The highway ends where it connects with the northbound one-way Cumberland St-SH1, but the termination point for SH88 could shift a little north while the part of St Andrew St flanked by the hospital takes on a more pedestrian-oriented character.

St Andrew St is expected to be well used as a crossing between the two hospital buildings.

Consultancy Jasmax has also said widened footpaths would provide better access between the new hospital and the bus hub, and seating and separation from moving traffic would improve the area for pedestrians.

Civil engineering firm WSP has looked into both the possibility of a different end point for SH88 and how changes to St Andrew St might affect the network.

It studied three options relating to the road between Cumberland and Castle Sts.

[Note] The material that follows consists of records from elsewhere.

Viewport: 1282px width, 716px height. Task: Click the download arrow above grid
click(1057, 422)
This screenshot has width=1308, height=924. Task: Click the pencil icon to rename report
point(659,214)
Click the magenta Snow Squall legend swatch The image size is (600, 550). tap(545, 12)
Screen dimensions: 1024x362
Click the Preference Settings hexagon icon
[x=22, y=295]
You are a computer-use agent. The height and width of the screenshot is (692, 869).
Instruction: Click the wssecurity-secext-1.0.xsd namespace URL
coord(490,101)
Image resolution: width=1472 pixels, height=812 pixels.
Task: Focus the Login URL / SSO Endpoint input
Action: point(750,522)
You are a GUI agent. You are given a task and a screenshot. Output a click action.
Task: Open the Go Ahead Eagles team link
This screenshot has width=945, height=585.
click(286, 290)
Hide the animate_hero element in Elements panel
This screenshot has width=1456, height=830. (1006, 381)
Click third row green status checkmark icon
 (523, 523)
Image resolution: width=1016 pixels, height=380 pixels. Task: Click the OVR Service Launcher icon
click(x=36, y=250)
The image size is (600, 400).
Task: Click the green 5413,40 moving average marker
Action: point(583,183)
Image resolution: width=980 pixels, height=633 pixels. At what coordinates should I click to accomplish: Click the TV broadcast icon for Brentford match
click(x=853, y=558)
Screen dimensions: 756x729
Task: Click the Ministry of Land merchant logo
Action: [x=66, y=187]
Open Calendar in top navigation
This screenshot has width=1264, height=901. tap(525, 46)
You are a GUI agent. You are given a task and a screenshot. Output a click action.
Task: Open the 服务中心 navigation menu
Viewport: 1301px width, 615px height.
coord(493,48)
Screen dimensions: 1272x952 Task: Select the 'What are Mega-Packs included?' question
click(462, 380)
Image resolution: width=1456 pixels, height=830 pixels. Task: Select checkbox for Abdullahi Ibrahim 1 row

A two-lane concept for this part of St Andrew St would not feature right turns out of it.

Of the two three-lane options, one would allow right turns into both Cumberland and Castle Sts.

The other would ban right turns into Cumberland St.

Under any scenario, the SH1 one-way pair would retain two lanes each way and keep their one-way status, but reduced speed limits are expected.

The transport agency is planning to consult various parties in the coming months about shortlisted options.

It is understood this, as well as technical analysis, will be used to develop the preferred option.

The part of the street subject to the revamp is near the Dunedin Central Fire Station, in Castle St, and changes would affect traffic routes taken by the fire brigade.

Fire and Emergency New Zealand Otago district assistant commander Craig Geddes said he had participated in regular discussions with other emergency services and the transport agency about the possible changes to St Andrew St.

He expected the group would have further input before it was formally put before the public for consultation.

"I have been impressed with all of the consultants involved in this process and feel strongly that they have really listened to all of our feedback when designing proposals for review," Mr Geddes said.

The transport agency has said modelling showed fewer traffic lanes in St Andrew St and banning right turns might have little affect on the performance of the network.